The Impacts of Incarceration on Crime

143 Pages Posted: 9 Jul 2020

Date Written: September 25, 2017

Abstract

This paper reviews the research on the impacts of incarceration on crime. Where data availability permits, reviewed studies are replicated and reanalyzed. Among three dozen studies I reviewed, I obtained or reconstructed the data and code for eight. Replication and reanalysis revealed significant methodological concerns in seven and led to major reinterpretations of four. I estimate that, at typical policy margins in the United States today, decarceration has zero net impact on crime outside of prison.
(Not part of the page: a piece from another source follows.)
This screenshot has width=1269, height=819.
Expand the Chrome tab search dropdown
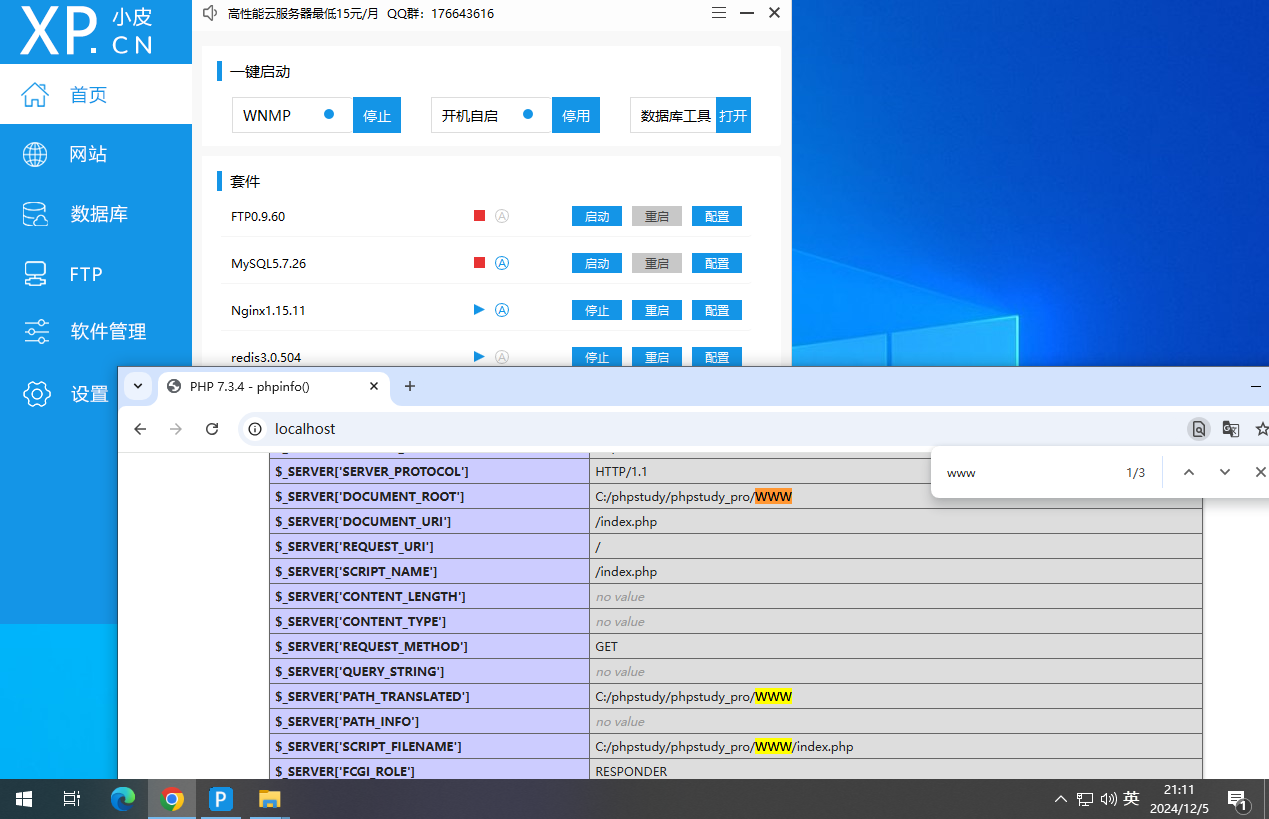point(138,386)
That estimate is uncertain, but at least as much evidence suggests that decarceration reduces crime as increases it. The crux of the matter is that tougher sentences hardly deter crime, and that while imprisoning people temporarily stops them from committing crime outside prison walls, it also tends to increase their criminality after release. As a result, “tough-on-crime” initiatives can reduce crime in the short run but cause offsetting harm in the long run. A cost-benefit analysis finds that even under a devil’s advocate reading of this evidence, in which incarceration does reduce crime in U.S., it is unlikely to increase aggregate welfare.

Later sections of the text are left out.